How many platforms will be established and how they will function is still uncertain, market players say. One thing that the Commission has ordained is that all allowances must be auctioned in the form of spot products rather than forwards or futures. This measure will have a strong impact on the dynamics of the market. ‘Having to pay now, before you need the carbon, will have a short-term cash flow impact,’ says Alexandre Marty, head of policy for carbon and environmental markets at EDF Trading.

Utilities would have preferred to be able to trade in futures or forwards, but the Commission argued that spot products do not lock in the trading of auctioned allowances to a particular auction platform. This promotes competition in the secondary market, where players trade allowances with one another. Meanwhile, the existence of multiple platforms and very short windows between auctions could disadvantage smaller companies. They may not have the staff to handle several platforms and analyse auction results fast enough.

How “transparent” the carbon price signal will be when spread over several auctioning platforms, remains to be seen. If some platforms become more attractive than others, would this lead to different carbon prices? No one has an answer today.

Exaggerated

Unlike power plants, industrial installations will only have to pay for part of their CO2-emissions. They will get 80% of their allowances for free in 2013, declining to 30% in 2020, but only if they meet certain effiency benchmarks (and hence have relatively low CO2-emissions).
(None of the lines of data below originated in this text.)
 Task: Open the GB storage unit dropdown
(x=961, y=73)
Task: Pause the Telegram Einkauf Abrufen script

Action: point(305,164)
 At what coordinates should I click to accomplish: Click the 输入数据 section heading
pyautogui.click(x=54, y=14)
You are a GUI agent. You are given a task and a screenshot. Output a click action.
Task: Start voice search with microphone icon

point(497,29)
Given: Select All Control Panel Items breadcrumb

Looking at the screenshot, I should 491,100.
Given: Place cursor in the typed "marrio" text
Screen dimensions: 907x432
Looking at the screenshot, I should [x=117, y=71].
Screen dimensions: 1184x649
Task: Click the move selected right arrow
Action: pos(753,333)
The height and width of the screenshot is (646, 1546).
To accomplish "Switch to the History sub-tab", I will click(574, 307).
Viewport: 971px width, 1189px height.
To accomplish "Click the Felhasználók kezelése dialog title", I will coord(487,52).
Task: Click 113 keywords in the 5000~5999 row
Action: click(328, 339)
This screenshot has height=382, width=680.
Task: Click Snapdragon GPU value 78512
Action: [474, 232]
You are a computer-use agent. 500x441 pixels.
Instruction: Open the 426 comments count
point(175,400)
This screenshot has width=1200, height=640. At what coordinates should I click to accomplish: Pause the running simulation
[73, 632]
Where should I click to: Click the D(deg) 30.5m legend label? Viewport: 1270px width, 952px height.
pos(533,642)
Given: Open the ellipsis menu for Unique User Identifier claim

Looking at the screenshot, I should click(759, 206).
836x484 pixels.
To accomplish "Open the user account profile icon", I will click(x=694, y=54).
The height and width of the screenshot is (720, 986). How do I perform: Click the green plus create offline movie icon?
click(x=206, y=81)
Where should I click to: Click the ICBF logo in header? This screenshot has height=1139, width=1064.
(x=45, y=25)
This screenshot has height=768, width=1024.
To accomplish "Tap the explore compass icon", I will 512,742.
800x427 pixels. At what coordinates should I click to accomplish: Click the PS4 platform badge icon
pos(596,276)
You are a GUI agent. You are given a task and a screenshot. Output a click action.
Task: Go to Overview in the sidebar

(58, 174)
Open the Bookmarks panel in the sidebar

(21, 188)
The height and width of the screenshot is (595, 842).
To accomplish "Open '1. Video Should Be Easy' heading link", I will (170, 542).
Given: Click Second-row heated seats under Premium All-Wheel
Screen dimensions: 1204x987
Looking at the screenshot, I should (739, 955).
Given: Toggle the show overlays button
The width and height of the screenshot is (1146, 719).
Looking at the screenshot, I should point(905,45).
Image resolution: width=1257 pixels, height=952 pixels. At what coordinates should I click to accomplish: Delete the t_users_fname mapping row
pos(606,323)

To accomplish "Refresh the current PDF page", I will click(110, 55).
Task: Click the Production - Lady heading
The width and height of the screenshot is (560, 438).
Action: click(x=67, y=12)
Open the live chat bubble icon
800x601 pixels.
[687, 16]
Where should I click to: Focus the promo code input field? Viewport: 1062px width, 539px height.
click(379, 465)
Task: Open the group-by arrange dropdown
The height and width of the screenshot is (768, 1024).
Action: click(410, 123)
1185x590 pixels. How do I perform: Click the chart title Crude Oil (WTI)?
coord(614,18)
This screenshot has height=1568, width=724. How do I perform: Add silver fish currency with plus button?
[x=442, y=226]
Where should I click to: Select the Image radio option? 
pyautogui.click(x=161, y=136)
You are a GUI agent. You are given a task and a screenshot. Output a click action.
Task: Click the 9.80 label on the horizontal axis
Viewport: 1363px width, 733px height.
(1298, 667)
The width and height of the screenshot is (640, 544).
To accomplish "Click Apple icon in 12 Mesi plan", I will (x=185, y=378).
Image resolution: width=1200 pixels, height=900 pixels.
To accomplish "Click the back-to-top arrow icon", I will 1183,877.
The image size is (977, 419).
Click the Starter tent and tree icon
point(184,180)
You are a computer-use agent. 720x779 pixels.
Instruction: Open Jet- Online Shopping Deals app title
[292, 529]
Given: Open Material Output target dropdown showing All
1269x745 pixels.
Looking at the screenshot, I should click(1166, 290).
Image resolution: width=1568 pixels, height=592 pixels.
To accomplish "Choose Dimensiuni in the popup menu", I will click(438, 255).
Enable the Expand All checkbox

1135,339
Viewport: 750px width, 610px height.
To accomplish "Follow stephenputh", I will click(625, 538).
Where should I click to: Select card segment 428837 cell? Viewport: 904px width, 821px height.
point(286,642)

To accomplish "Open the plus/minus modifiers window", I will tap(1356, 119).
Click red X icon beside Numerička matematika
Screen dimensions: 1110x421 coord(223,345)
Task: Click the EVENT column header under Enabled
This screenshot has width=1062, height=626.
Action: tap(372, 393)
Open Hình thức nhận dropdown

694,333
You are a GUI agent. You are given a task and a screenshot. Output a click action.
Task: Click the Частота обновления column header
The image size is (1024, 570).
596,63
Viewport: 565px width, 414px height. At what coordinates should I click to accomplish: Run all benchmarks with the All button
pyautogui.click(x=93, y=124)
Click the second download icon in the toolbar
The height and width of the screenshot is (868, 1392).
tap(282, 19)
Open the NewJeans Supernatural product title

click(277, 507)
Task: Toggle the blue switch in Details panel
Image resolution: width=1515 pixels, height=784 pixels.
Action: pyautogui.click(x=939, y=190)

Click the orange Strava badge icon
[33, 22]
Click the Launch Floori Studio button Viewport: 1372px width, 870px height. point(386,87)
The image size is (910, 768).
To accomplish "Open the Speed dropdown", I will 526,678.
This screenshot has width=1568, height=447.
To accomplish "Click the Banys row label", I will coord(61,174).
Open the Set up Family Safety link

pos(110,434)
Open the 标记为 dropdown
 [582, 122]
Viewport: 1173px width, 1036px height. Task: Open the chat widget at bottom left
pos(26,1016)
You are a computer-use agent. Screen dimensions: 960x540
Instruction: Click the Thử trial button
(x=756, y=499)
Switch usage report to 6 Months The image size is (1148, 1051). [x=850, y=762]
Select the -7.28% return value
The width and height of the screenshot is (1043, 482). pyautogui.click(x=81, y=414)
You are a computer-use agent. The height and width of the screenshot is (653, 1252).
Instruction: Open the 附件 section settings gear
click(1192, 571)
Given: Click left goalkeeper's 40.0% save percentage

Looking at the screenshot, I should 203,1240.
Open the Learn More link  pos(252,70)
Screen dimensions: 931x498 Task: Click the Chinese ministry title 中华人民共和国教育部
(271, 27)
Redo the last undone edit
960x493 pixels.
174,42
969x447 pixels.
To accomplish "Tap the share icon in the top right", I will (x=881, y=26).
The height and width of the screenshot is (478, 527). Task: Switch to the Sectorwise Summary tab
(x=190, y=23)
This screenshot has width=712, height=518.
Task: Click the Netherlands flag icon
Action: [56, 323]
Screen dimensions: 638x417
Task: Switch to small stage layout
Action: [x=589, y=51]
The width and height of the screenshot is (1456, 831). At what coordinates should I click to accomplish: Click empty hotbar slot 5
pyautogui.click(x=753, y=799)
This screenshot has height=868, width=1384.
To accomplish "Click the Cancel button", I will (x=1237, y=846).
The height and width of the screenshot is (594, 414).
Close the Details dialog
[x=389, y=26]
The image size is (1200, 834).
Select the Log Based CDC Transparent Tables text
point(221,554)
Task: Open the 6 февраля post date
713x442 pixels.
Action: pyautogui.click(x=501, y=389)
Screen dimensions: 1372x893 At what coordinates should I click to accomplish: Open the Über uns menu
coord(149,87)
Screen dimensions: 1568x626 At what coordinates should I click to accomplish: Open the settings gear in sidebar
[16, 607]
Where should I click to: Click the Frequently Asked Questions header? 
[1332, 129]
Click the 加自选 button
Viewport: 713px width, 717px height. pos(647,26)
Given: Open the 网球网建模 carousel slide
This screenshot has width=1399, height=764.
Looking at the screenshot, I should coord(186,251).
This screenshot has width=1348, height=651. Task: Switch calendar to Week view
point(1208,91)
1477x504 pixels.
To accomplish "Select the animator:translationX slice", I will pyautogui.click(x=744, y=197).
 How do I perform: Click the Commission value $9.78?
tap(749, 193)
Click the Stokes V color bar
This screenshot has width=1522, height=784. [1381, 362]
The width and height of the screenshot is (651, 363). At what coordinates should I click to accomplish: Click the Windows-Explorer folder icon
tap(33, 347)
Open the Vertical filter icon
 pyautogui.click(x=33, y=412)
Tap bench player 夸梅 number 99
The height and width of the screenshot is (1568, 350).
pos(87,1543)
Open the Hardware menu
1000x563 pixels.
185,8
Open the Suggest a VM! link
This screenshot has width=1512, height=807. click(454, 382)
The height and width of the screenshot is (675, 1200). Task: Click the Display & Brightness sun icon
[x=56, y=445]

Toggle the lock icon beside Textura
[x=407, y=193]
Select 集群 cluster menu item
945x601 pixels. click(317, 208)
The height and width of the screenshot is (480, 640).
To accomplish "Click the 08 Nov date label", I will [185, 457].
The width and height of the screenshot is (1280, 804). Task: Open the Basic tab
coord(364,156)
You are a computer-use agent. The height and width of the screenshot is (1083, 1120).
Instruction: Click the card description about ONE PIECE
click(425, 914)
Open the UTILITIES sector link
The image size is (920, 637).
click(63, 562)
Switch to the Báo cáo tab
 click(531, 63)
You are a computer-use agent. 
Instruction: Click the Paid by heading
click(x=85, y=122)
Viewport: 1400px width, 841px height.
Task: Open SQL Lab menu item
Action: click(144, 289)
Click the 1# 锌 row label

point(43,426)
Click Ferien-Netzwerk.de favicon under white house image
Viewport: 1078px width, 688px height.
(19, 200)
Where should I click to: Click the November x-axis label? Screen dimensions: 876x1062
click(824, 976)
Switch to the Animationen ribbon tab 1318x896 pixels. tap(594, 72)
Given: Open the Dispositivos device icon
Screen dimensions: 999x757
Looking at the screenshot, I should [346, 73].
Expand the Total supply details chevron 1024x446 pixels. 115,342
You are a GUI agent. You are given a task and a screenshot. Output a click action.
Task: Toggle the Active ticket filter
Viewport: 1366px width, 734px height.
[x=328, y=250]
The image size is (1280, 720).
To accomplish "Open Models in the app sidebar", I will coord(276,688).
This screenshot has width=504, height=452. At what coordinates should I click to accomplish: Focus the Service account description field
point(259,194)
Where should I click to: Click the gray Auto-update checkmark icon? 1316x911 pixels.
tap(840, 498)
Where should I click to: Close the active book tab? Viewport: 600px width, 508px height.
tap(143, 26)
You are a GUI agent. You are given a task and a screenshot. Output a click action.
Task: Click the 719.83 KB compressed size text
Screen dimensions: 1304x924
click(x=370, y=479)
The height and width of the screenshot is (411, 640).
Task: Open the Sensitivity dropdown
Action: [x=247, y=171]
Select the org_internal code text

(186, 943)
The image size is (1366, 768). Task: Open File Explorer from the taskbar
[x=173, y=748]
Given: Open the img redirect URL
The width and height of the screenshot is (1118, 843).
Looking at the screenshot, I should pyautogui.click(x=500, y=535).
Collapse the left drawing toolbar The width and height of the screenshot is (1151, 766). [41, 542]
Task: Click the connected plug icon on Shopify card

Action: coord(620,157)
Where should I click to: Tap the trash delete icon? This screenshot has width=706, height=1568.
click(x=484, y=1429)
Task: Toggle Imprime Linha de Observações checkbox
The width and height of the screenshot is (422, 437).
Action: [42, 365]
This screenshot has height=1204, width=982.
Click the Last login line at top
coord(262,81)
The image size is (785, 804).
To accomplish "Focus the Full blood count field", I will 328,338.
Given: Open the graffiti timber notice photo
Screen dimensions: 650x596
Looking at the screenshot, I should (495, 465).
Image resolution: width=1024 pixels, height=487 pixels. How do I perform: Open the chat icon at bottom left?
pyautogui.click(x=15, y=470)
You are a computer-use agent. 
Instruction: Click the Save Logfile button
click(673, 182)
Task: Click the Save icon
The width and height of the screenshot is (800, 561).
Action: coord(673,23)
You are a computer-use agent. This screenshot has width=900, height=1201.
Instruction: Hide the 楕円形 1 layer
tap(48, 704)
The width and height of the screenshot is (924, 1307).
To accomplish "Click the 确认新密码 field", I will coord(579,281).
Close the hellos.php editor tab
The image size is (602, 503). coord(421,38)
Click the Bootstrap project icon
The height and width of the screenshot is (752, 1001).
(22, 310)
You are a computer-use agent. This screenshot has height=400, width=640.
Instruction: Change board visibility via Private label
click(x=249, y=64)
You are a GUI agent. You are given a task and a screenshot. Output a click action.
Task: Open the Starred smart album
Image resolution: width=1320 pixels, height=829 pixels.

Industries that do not meet these benchmarks, will have to buy extra allowances to make up for their extra CO2-emissions. The Commission is currently calculating some 50 product benchmarks for 20 sectors, all of which must then be approved by the member states. A benchmark reflects the average emissions of the 10% most efficient installations in a sector in 2007-8, independent of technology and fuel.

However, an exception has been made for industries that compete internationally with companies from the US, Asia or elsewhere that do not have restrictions on CO2-emissions. These will continue to get all of their allowances for free up to the relevant  benchmark. This is to prevent what is called “carbon leakage”, i.e. the risk that companies will relocate to areas without CO2-standards, which would harm the EU’s economy without having any effect on global CO2-emissions.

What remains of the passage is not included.